KafkaController机制（三）：PartitionStateMachine

最新推荐文章于 2024-07-20 18:08:51 发布

其实系一个须刨

最新推荐文章于 2024-07-20 18:08:51 发布

阅读量985

点赞数

CC 4.0 BY-SA版权

分类专栏： Kafka-0.10

本文链接：https://blog.youkuaiyun.com/lianggx3/article/details/101324181

Kafka-0.10 专栏收录该内容

73 篇文章

订阅专栏

本文介绍Kafka中PartitionStateMachine如何管理分区状态，包括状态转换逻辑及核心方法handleStateChange的详细流程。阐述了分区从创建到上线的服务过程。

摘要生成于 C知道，由 DeepSeek-R1 满血版支持，前往体验 >

PartitionStateMachine是Controller Leader用于维护分区状态的状态机，分区状态是通过PartitionState定义的，它有四个子类分别代表四种可能的状态
NonExistentPartition：分区从来没有被创建，或者创建之后又被删除了
NewPartition：分区被创建后处于此状态，此时分区已经被分配了AR集合，但是还没有制定Leader副本和ISR
OfflinePartition：已经成功选举出分区的Leader副本后，但是Leader副本发生宕机。
OnlinePartition：分区成功选举出Leader后，
下面是状态装换时需要完成的操作：
NonExistentPartition->NewPartition
从ZK中加载AR分区到ControllerContext的partitionReplicaAssignment集合中。
NewPartition->OnlinePartition
首先将Leader副本和ISR集合写入到ZK中，这里会将分区的AR集合中的第一个可用的副本选举为Leader副本，并将分区的所有可用副本作为ISR集合。之后，向所有可用的副本发送LeaderAndISRRequest，指导这些副本进行Leader/Follower的角色切换，并向所有可用的Broker发送UpdateMetadataRequest来更新其上的MeatadataCache。
OnlinePartition/OfflinePartition->OnlinePartition
为分区选择新的 Leader副本和ISR集合，并把结果写入ZK中，之后，向所有可用的副本发送LeaderAndISRRequest，指导这些副本进行Leader/Follower的角色切换，并向所有可用的Broker发送UpdateMetadataRequest来更新其上的MeatadataCache。
NewPartition/OnlinePartition->OnlinePartition
只进行状态转换，并没有其他操作。
OfflinePartition->NonExistentPartition
只进行状态转换，并没有其他操作。

class PartitionStateMachine(controller: KafkaController) extends Logging {
  private val controllerContext = controller.controllerContext //维护KafkaController的上下文信息。
  private val controllerId = controller.config.brokerId
  private val zkUtils = controllerContext.zkUtils //ZK的客户端，与zk进行交互。
  private val partitionState: mutable.Map[TopicAndPartition, PartitionState] = mutable.Map.empty//记录每个分区对应的ParititionState状态。
  private val brokerRequestBatch = new ControllerBrokerRequestBatch(controller)//对于向指定的Broker批量发送请求。
  private val hasStarted = new AtomicBoolean(false)

□ □ □ □ □ □ □

*需完成工作*
1. 逐字抄录关于PartitionStateMachine的文章中从“OfflinePartition->NonExistentPartition”开始、到“hasStarted = new AtomicBoolean(false)”为止（包括这一处）的内容。
2. 关于PartitionStateMachine的文章中，NonExistentPartition状态表示分区处于什么情况？
3. 接着关于PartitionStateMachine的文章的最后一行往下续写。
下面的资料另有来源，与这篇文章无关。

□ □ □ □ □ □ □

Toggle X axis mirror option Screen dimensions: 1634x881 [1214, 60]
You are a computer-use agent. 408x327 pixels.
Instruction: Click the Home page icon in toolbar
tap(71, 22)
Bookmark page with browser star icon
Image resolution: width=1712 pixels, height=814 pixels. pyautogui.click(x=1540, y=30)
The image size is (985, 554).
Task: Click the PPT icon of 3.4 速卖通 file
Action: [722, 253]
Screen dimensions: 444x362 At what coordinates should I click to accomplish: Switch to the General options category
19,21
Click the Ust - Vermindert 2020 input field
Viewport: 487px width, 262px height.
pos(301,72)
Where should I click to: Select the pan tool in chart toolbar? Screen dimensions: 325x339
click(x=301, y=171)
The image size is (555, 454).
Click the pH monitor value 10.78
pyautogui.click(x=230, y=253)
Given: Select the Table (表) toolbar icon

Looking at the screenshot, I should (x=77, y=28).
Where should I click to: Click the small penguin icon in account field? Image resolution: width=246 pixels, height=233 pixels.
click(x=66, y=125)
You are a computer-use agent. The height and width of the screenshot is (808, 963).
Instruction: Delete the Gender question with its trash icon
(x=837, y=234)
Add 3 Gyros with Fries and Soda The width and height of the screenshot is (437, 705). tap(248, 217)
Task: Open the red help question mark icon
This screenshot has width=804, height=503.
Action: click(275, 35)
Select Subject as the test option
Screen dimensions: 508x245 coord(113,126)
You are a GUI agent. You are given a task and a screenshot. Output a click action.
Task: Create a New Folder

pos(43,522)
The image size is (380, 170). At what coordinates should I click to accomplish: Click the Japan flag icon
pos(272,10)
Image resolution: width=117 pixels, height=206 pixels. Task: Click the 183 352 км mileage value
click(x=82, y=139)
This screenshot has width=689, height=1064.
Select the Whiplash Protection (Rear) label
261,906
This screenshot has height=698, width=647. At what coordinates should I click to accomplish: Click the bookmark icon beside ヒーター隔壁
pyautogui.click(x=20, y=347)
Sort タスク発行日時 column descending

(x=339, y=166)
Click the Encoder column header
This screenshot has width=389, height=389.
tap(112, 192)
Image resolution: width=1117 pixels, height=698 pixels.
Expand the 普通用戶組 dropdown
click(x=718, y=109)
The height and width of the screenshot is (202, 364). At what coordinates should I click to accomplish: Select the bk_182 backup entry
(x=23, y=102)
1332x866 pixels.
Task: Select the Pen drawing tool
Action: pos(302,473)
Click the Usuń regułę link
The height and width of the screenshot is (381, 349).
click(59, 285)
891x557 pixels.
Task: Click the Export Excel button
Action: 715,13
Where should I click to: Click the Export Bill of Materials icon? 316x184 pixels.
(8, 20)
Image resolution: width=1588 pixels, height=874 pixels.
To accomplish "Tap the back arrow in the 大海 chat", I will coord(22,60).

□ □ □ □ □ □ □

*各题答案*
1.
OfflinePartition->NonExistentPartition
只进行状态转换，并没有其他操作。

class PartitionStateMachine(controller: KafkaController) extends Logging {
  private val controllerContext = controller.controllerContext //维护KafkaController的上下文信息。
  private val controllerId = controller.config.brokerId
  private val zkUtils = controllerContext.zkUtils //ZK的客户端，与zk进行交互。
  private val partitionState: mutable.Map[TopicAndPartition, PartitionState] = mutable.Map.empty//记录每个分区对应的ParititionState状态。
  private val brokerRequestBatch = new ControllerBrokerRequestBatch(controller)//对于向指定的Broker批量发送请求。
  private val hasStarted = new AtomicBoolean(false)

2. 分区从来没有被创建，或者创建之后又被删除了。

3.
  private val noOpPartitionLeaderSelector = new NoOpLeaderSelector(controllerContext)//默认的Leader副本选举类器，集成了PartitionLeaderSelector。noOpPartitionLeaderSelector其实没有实现真正的Leader选举，只是返回当前leader副本、isr集合和AR集合。
  private val topicChangeListener = new TopicChangeListener()//Zookeeper监听器，监听Topic变化。
  private val deleteTopicsListener = new DeleteTopicsListener()//Zookeeper监听器，监听Topic删除。
  private val partitionModificationsListeners: mutable.Map[String, PartitionModificationsListener] = mutable.Map.empty
}

PartitionStateMachine在启动时会对partitionState进行初始化，并调用triggerOnlinePartitionStateChange()方法把NewPartition和OfflinePartition和OfflinePartition状态的分区转换成Online状态。

  def startup() {
    // initialize partition state
    initializePartitionState()
    // set started flag
    hasStarted.set(true)
    // try to move partitions to online state
    triggerOnlinePartitionStateChange()

    info("Started partition state machine with initial state -> " + partitionState.toString())
  }
  private def initializePartitionState() {
      //遍历集群中的所有分区
    for((topicPartition, replicaAssignment) <- controllerContext.partitionReplicaAssignment) {
      // check if leader and isr path exists for partition. If not, then it is in NEW state
      controllerContext.partitionLeadershipInfo.get(topicPartition) match {
        case Some(currentLeaderIsrAndEpoch) =>//存在Leader副本和ISR集合的信息
          // else, check if the leader for partition is alive. If yes, it is in Online state, else it is in Offline state
          controllerContext.liveBrokerIds.contains(currentLeaderIsrAndEpoch.leaderAndIsr.leader) match {
              // Leader副本所在的Broker可用，初始化为OnlinePartition状态
            case true => // leader is alive
              partitionState.put(topicPartition, OnlinePartition)
              // Leader副本所在的Broker不可用，初始化为OnlinePartition状态
            case false =>
              partitionState.put(topicPartition, OfflinePartition)
          }
          // 没有Leader副本和ISR集合的信息
        case None =>
          partitionState.put(topicPartition, NewPartition)
      }
    }
  }

PartitionStateMachine.handleStateChange()方法是管理分区状态的核心方法，该方法控制着PartitionState的转换。

  private def handleStateChange(topic: String, partition: Int, targetState: PartitionState,
                                leaderSelector: PartitionLeaderSelector,
                                callbacks: Callbacks) {
    val topicAndPartition = TopicAndPartition(topic, partition)
    // 检测当前PartitionStaeMachine是否已经启动，只有ControllerLeader的PartitionStateMachine对象才启动，如果没有，就直接抛出异常
    if (!hasStarted.get)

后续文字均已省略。